** Passage fourni **
Lars von Trier a depuis toujours été confronté à des systèmes de valeurs radicalement différents. Celui de la société danoise d'abord. Mais aussi celui d'une famille communiste plaidant une liberté morale souvent extrême. Il est un enfant isolé de ses camarades de classe, jusqu'à être placé dans un asile psychiatrique à douze ans. Si ces faits ne prédestinent en rien une personne à un avenir aussi subversif que celui que le réalisateur connaît désormais, ils sont une piste d'explication de sa volonté de confronter le spectateur à une autre réalité. La sienne.

Ses premières amours cinématographiques ne sont pas surprenantes lorsque l'on connaît Lars von Trier. Plus particulièrement le réalisateur russe Andreï Tarkovski. Ce dernier a subi la sévère censure soviétique durant les trois quarts de sa carrière. Sa première idole du cinéma est donc un personnage qui ne se plie pas au conformisme qu'on cherche à lui imposer.

** Données disponibles **
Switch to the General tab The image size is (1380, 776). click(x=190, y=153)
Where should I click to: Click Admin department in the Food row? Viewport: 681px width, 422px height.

** Objectif de la tâche **
Dites si chacune des affirmations suivantes concorde avec le passage sur Lars von Trier. Pour chacune, répondez par oui ou par non et citez textuellement les mots du passage qui permettent de trancher.
1. Lars von Trier a été placé dans un asile psychiatrique à douze ans.
2. Andreï Tarkovski a subi la censure soviétique pendant toute sa carrière.
3. Lars von Trier a grandi dans une famille communiste.

** Résultat final **
1. Oui : « jusqu'à être placé dans un asile psychiatrique à douze ans »
2. Non : « durant les trois quarts de sa carrière »
3. Oui : « une famille communiste plaidant une liberté morale souvent extrême »